Excerpt:
※

The BRC Retail Rates and Recovery report, published ahead of a government Fundamental Review into business rates that is due for publication this autumn, questioned more than 40 leading retailers and found that 83% say they are either likely or certain to close shops unless the rates burden is cut. It also found that business rates played a role in two-thirds (67%) of store closures in the last two years, and that this is the second most important issue that retailers consider when thinking about store closures, after rent.

“Retail is transforming due to new technology and changing shopping habits,” says the report.  “More of us are now shopping online, with online sales growing by more than a third in 2020 although this doesn’t mean the end of physical shops – far from it. Retailers increasingly see their online and offline operations as interconnected, with one supporting the other. What’s more, eight of the ten largest UK retailers operate both online and on the high street.

“In the future, the role of shops will evolve to include service provision, fulfilment and other purposes, further cementing their position as cornerstones of communities. But the viability of shops is threatened by the unsustainable rates burden.”

※

Dataset items:

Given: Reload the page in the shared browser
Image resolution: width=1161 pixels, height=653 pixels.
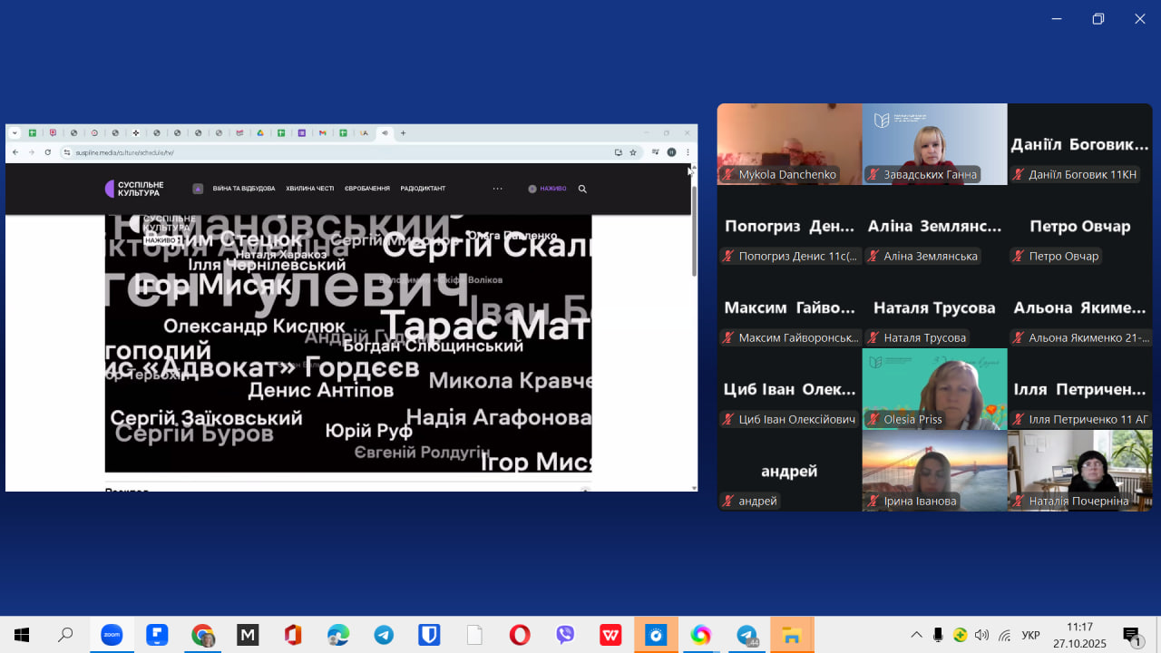Looking at the screenshot, I should [x=48, y=152].
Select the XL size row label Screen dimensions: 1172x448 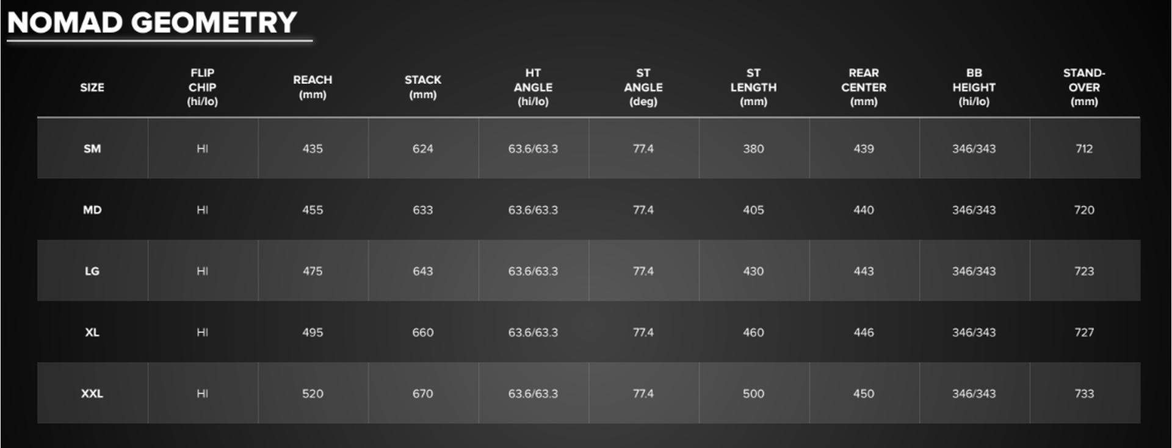[x=92, y=333]
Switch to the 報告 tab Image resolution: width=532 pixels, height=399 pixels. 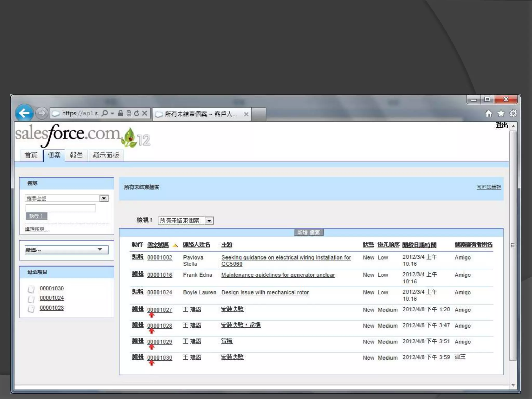click(76, 155)
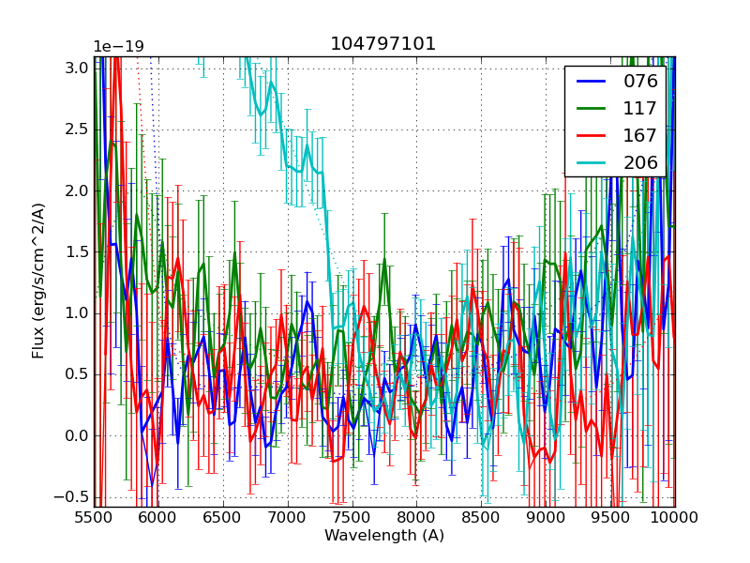Select the 167 legend label

(640, 135)
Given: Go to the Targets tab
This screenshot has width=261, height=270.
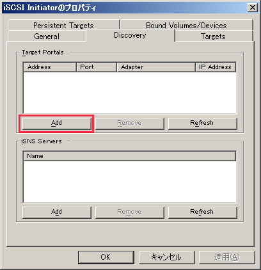Looking at the screenshot, I should point(214,36).
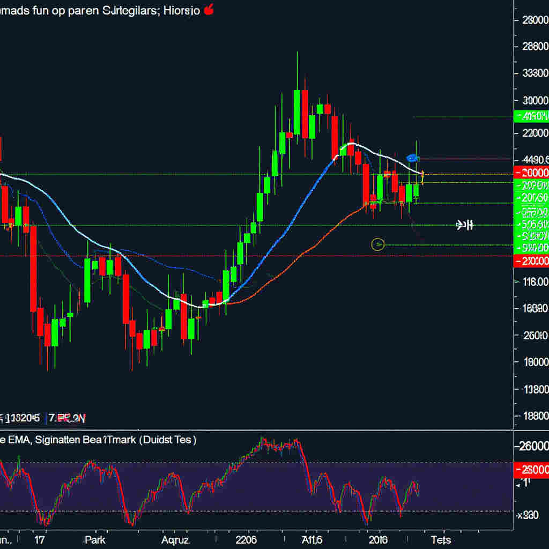Screen dimensions: 549x549
Task: Select the 'Aqruz' date label on time axis
Action: click(x=176, y=539)
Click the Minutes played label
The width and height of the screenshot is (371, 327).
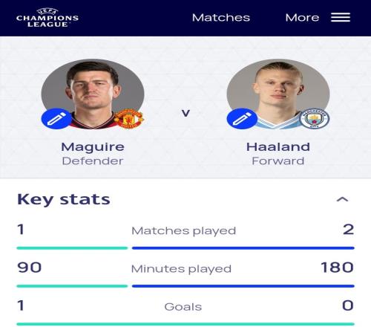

※

Written request A:
Answer from the business rates excerpt:
(i) How many leading retailers did the report question?
(ii) Which issue ranks ahead of business rates when retailers consider store closures?
(iii) How many of the ten largest UK retailers operate both online and on the high street?
Written request B: Write a continuation of the business rates excerpt, starting after its final sentence.

Result A:
(i) More than 40
(ii) Rent
(iii) Eight

Result B:
Business rates, introduced in 1990 at a rate of 34.8p in the pound of its rental value have now reached 51.2p in the pound. That means, says the BRC, that rates bills should come in at about 50% of rent. But for some large retailers, it says, rates account for half of their total tax bill – and 25% of stores have paid more in business rates than in rents. 

The BRC wants to see the business rates multiplier reduced to 35p. It also wants to fix the transitional relief system, and introduce an improvement relief to make sure rates bills do not rise immediately because of property investment, while also reforming the Valuation Office Agency to improve valuations and speed up appeals. 

Helen Dickinson, chief executive of the BRC, says: “This report underscores the urgency of fixing the broken business rates system, which currently hold back new jobs and investment. With one in seven shops currently shuttered, it is essential that action is taken, or else it will be our local communities and high streets which suffer the consequences. 

“The government needs to bring the burden down and take action to ensure that the system reflects property market values more quickly. This should include a cut in the multiplier rate, returning it to its original rate of 35%.”